## WHAT IS REQUIRED:
Reproduce the article below on Michele Bachmann's bid for House Republican leadership, word for word and in full.

WASHINGTON — Republicans on Capitol Hill are thrilled with the money Michele Bachmann is able to raise — both in her own race and on frequent cross-country trips for dozens of embattled incumbents and insurgent challengers.
They’re awed by her ability to connect with Tea Party rallygoers. They’re impressed by her Twitter and Facebook followers and envious of the profile she’s managed to obtain in just two terms in Congress.
Yet while Republican leaders in the House are happy to associate themselves with Bachmann on Election Day, they’re nervous about fully embracing the chair of the House Tea Party Caucus when it comes time for governing.
So nervous, in fact, that they’re quietly campaigning hard to make sure she doesn’t get ensconced in the new GOP leadership. No one inside the Republican leadership will openly say they don’t want Bachmann to join the club, mind you, instead, it’s a mission accomplished through very carefully worded statements, subtly obvious slights and anonymous comments to the Capitol Hill newspapers most closely tracking the race.
So why are GOP leaders so willing to embrace Bachmann on the campaign trail but not in the Capitol?
“It’s a great question, and that’s why we’re making the case,” said Sergio Gor, Bachmann’s spokesman.
The job they don’t want her to have
Bachmann is campaigning to be chairman of the House Republican Conference, a position that essentially directs the GOP’s policy and media strategy in the House of Representatives. It’s the No. 4 position in the House leadership and a job that, on paper, makes sense for arguably the most media-savvy Republican in the House.

## AVAILABLE DATA:
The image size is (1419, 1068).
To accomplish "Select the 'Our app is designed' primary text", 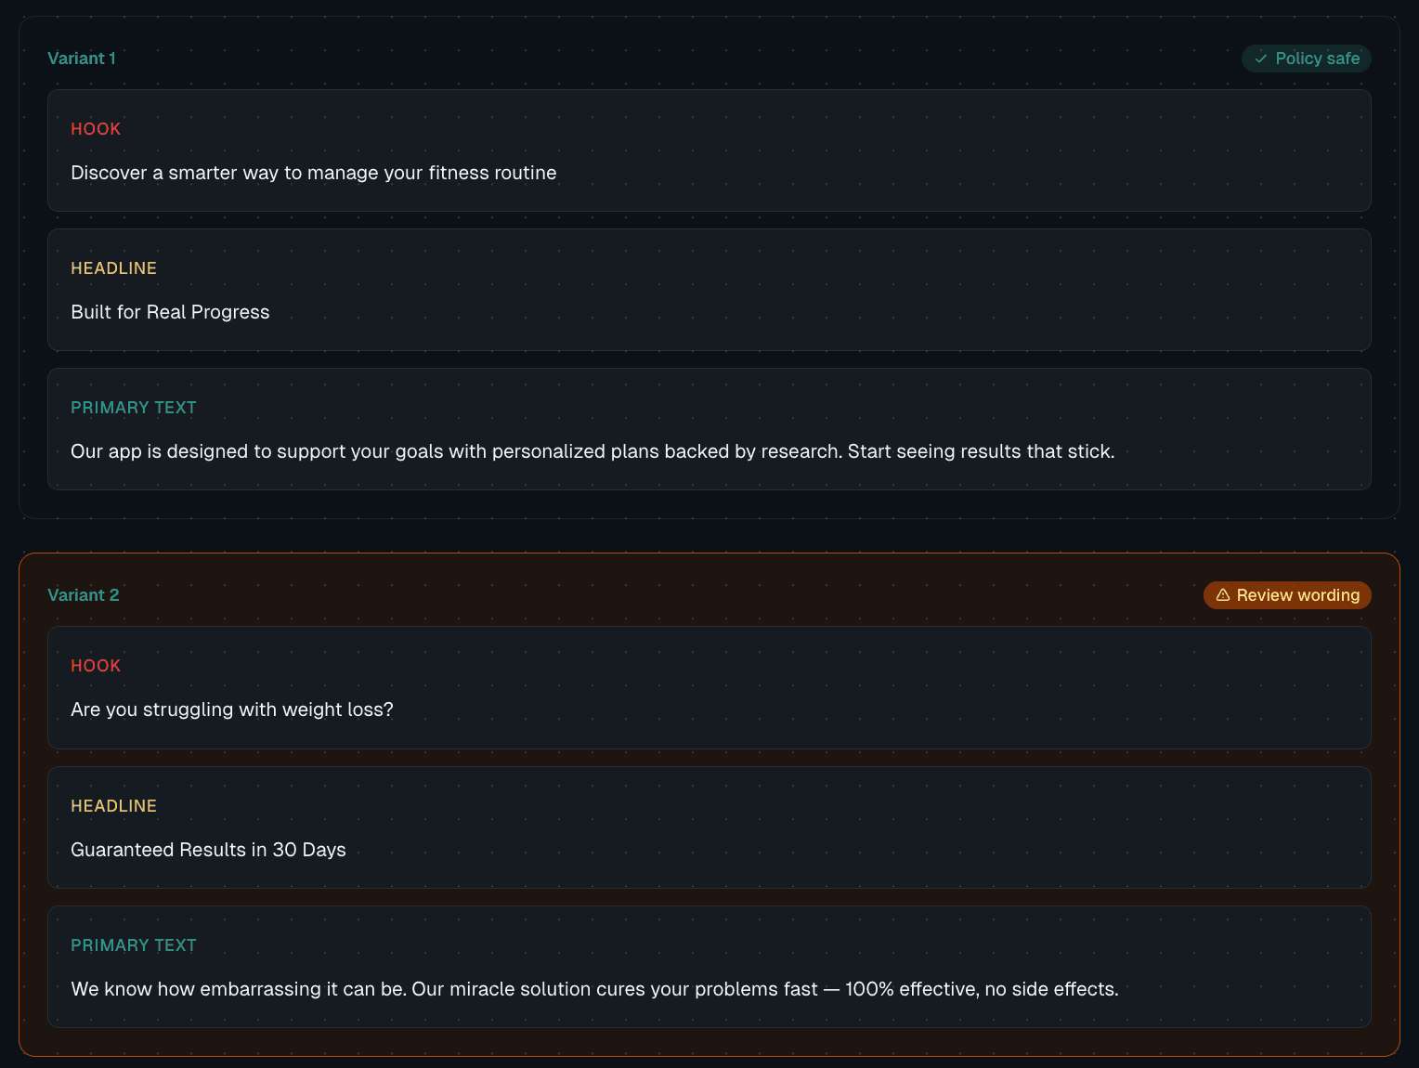I will 455,451.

## RESULT FOR THIS EXERCISE:
WASHINGTON — Republicans on Capitol Hill are thrilled with the money Michele Bachmann is able to raise — both in her own race and on frequent cross-country trips for dozens of embattled incumbents and insurgent challengers.
They’re awed by her ability to connect with Tea Party rallygoers. They’re impressed by her Twitter and Facebook followers and envious of the profile she’s managed to obtain in just two terms in Congress.
Yet while Republican leaders in the House are happy to associate themselves with Bachmann on Election Day, they’re nervous about fully embracing the chair of the House Tea Party Caucus when it comes time for governing.
So nervous, in fact, that they’re quietly campaigning hard to make sure she doesn’t get ensconced in the new GOP leadership. No one inside the Republican leadership will openly say they don’t want Bachmann to join the club, mind you, instead, it’s a mission accomplished through very carefully worded statements, subtly obvious slights and anonymous comments to the Capitol Hill newspapers most closely tracking the race.
So why are GOP leaders so willing to embrace Bachmann on the campaign trail but not in the Capitol?
“It’s a great question, and that’s why we’re making the case,” said Sergio Gor, Bachmann’s spokesman.
The job they don’t want her to have
Bachmann is campaigning to be chairman of the House Republican Conference, a position that essentially directs the GOP’s policy and media strategy in the House of Representatives. It’s the No. 4 position in the House leadership and a job that, on paper, makes sense for arguably the most media-savvy Republican in the House.